Motherhood. One of the hardest jobs there is and no matter how many books you read whilst pregnant (I devoured a library) and no matter how much advice is proffered your way (a supersized container shipful) it is a cliché, but so true, that absolutely nothing prepares you for it. You learn on the job, a baptism of fire, and you keep learning as the situations change, and you keep fighting the fires. There is the oft used phrase it takes a village to raise a child (and I’ve heard too that it is the same to raise a mother). This news hadn’t reached the village I found myself in and so I found myself a new mum in a new place, surrounded not by loving support but by what felt like judgement and, albeit well meant, unsolicited advice. This constant questioning made me question myself, rather than empowering me and so I felt alone with this Herculean of tasks – motherhood. I met lots of lovely, like-minded mums but they were in the same boat as me, constantly bailing out to stop the boat sinking and watching the horizon for the next stormy squall.
It is only now, years later, as my children are at the upper end of primary school that I finally get a chance to have a small breath and reflect properly on this. In the ‘Time for You’ writing group I’m attending at the moment, our skilled guide Jo shared this quote which I thought summed it up: “Birth of a mother is not one event but a process of trial by fire.” It is from a book called ’The Birth of a Mother’ by Daniel Stern. Such a monumental one way, life changing process – in every way and at every level – and yet we just don’t have a language or a way of discussing it in our society. As mothers we are expected to just get on with it, as well as to balance a career and everything else into this mix/bombsite/zombie dystopia that it can so often feel like. So much advice, billions of parenting books, and yet actually I discover I know best. And you do too. You know your children best. You know yourself best. Though all the time around me, I was being fed the story that society knows best, and I got lost in the chasm between the two, nearly killing myself (slight exaggeration, I just broke myself for a bit) trying to do it all.

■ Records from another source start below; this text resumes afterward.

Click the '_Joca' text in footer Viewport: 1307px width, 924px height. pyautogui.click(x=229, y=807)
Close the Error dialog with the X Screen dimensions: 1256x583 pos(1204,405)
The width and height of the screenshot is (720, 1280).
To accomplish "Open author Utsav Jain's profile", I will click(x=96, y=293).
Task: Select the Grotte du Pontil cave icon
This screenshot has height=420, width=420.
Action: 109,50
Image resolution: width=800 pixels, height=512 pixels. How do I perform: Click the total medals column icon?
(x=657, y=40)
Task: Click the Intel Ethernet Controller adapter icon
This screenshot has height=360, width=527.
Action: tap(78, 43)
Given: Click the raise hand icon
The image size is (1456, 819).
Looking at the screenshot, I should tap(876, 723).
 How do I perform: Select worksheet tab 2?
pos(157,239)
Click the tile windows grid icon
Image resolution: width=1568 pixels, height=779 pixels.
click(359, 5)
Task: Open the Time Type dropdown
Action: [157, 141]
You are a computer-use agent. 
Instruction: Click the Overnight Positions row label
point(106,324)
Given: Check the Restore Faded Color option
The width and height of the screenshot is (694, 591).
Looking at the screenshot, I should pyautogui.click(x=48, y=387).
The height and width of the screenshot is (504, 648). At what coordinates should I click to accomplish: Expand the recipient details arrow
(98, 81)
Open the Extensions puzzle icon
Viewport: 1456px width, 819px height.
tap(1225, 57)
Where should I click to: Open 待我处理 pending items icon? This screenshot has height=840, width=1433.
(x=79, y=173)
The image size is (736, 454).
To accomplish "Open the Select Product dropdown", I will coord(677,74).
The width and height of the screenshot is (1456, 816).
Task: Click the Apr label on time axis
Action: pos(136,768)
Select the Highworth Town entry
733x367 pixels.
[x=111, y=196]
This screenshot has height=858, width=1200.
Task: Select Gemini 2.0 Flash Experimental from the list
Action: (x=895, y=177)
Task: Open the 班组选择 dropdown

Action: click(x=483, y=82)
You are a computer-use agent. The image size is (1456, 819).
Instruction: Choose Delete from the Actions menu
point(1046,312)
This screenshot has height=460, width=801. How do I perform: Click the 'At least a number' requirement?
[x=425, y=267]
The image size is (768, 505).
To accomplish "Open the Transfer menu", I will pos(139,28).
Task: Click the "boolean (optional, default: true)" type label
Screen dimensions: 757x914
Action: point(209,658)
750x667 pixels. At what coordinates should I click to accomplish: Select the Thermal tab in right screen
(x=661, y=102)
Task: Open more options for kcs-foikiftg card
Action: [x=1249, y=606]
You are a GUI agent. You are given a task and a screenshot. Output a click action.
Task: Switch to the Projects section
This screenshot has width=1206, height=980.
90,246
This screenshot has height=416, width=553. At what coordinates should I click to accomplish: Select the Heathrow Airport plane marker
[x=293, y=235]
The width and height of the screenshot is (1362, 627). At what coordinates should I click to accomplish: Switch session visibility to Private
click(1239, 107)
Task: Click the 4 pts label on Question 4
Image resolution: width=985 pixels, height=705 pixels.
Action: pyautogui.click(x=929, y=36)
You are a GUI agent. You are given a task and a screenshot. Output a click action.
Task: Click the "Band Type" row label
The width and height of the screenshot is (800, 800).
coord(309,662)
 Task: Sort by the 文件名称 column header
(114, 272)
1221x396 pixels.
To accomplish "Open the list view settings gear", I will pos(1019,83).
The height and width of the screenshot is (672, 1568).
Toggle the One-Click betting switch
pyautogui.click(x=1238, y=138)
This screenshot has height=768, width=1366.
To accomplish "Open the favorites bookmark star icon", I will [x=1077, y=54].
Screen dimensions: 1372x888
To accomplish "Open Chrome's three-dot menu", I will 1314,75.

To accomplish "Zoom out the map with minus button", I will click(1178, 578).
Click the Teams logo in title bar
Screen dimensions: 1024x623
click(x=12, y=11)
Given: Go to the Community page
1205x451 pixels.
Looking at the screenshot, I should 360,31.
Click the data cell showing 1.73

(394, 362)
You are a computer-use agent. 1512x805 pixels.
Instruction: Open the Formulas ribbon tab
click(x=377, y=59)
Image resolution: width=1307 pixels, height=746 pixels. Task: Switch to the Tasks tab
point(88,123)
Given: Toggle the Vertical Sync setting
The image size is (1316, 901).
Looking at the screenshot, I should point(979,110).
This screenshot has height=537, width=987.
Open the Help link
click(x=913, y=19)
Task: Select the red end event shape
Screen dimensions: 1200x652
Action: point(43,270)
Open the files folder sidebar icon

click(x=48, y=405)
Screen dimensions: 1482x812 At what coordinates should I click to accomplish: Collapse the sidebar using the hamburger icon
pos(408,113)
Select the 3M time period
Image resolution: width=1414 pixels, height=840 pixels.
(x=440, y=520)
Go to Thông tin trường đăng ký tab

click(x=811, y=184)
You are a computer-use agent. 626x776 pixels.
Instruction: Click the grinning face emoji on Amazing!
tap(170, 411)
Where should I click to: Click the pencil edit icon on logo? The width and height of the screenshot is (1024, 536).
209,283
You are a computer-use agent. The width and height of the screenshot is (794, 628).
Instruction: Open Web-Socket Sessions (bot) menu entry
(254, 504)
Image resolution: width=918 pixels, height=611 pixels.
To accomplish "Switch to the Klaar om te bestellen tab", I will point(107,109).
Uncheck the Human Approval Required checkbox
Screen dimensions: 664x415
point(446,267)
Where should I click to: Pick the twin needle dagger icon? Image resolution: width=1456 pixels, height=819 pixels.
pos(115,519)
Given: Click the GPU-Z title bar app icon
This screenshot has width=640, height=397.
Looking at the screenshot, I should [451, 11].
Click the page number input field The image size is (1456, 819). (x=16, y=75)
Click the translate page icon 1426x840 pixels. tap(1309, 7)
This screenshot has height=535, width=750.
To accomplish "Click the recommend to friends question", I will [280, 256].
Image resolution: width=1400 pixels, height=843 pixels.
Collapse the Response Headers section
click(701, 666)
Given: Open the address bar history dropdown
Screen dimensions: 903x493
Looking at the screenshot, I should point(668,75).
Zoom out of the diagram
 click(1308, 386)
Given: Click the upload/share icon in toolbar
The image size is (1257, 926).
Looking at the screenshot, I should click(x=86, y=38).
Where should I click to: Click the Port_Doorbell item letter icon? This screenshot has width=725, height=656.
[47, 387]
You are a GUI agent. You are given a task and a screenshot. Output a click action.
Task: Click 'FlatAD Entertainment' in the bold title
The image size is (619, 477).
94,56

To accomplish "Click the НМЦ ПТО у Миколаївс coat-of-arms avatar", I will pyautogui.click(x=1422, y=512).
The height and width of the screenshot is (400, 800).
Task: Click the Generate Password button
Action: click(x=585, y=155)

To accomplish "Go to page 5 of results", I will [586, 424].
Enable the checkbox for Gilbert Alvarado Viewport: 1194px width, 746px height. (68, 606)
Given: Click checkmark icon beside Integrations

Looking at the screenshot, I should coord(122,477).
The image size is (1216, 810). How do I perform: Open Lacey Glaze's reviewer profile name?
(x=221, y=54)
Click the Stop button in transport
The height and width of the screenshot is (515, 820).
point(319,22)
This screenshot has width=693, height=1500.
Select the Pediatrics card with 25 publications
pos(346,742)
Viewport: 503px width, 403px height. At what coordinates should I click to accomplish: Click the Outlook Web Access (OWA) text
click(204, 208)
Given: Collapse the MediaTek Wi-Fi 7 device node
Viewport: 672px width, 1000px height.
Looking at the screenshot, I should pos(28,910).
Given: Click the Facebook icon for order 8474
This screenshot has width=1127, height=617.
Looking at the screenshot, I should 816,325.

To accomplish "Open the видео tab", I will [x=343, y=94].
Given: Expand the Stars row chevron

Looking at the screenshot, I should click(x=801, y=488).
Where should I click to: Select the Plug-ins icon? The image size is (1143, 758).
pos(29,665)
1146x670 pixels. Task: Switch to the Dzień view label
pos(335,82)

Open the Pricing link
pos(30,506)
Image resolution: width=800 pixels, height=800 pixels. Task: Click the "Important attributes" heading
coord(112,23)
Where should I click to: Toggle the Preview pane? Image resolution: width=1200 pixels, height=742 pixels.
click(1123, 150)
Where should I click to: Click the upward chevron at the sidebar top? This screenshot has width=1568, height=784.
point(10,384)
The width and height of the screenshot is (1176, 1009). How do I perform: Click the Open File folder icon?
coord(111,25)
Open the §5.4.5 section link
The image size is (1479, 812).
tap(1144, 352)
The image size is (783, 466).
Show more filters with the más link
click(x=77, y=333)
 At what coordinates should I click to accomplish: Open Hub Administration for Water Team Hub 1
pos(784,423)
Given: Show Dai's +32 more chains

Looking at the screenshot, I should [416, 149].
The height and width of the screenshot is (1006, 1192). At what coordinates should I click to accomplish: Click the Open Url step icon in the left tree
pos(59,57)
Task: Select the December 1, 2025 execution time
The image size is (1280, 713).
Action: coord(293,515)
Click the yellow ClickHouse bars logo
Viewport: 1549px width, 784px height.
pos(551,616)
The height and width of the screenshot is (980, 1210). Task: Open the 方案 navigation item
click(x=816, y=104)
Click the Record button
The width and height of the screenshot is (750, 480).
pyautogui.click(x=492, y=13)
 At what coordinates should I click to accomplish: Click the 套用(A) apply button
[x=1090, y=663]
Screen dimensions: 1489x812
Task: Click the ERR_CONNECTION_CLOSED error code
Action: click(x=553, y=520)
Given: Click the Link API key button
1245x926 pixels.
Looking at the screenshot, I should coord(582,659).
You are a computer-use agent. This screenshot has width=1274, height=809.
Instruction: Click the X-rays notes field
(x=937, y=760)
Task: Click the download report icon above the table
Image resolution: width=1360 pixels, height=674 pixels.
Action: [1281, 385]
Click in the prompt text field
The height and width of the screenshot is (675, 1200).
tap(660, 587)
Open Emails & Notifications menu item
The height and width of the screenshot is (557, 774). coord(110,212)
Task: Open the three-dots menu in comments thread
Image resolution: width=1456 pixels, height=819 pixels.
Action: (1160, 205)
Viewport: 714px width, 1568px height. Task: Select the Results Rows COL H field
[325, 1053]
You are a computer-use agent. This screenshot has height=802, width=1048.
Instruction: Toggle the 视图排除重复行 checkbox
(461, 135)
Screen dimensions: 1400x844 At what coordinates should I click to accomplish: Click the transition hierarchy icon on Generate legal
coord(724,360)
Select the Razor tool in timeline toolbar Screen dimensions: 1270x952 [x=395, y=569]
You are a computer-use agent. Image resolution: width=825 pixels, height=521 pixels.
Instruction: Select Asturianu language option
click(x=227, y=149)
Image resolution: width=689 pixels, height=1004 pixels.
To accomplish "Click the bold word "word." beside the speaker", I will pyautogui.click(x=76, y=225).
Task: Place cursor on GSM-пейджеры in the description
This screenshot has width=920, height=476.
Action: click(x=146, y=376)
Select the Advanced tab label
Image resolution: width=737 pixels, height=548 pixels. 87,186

For the last month I have been reading ‘Wherever You Go, There You Are’ by Jon Kabat-Zinn. It is a rich, flowing and beautifully written book, chock full of resonation and 'aha moments' for me, and I have read slowly, trying to absorb it into my very pores. This week being half term week for us, and my children at home, I have snatched moments of reading it either late at night, or whilst locking myself in the loo. There was a question posted on the Psychologies Magazine ‘Life Leaps’ this week, of which I am an Ambassador, from a mother feeling overwhelmed by conflicting responsibilities and feeling like in her words she is “wading through treacle”. I thought hard before responding, and when I wrote back, I was as much writing to myself as well as to reach out and metaphorically hug this other mother, as I know exactly what this feels like. The answer, like all struggles in life I’m finding, is in lowering the bar away from perfection; continually practising kindness with ourselves and recognising the reality of life right now, it won’t always be this way; as well as to get help and accept it wherever I can find it – something I still find incredibly hard to do and often don't notice I'm doing it, as I have spent the past 10+ years battening down the hatches and ploughing on because I felt I had no choice. I’m learning that I don’t always have to do it all myself, in fact it is imperative that I don’t.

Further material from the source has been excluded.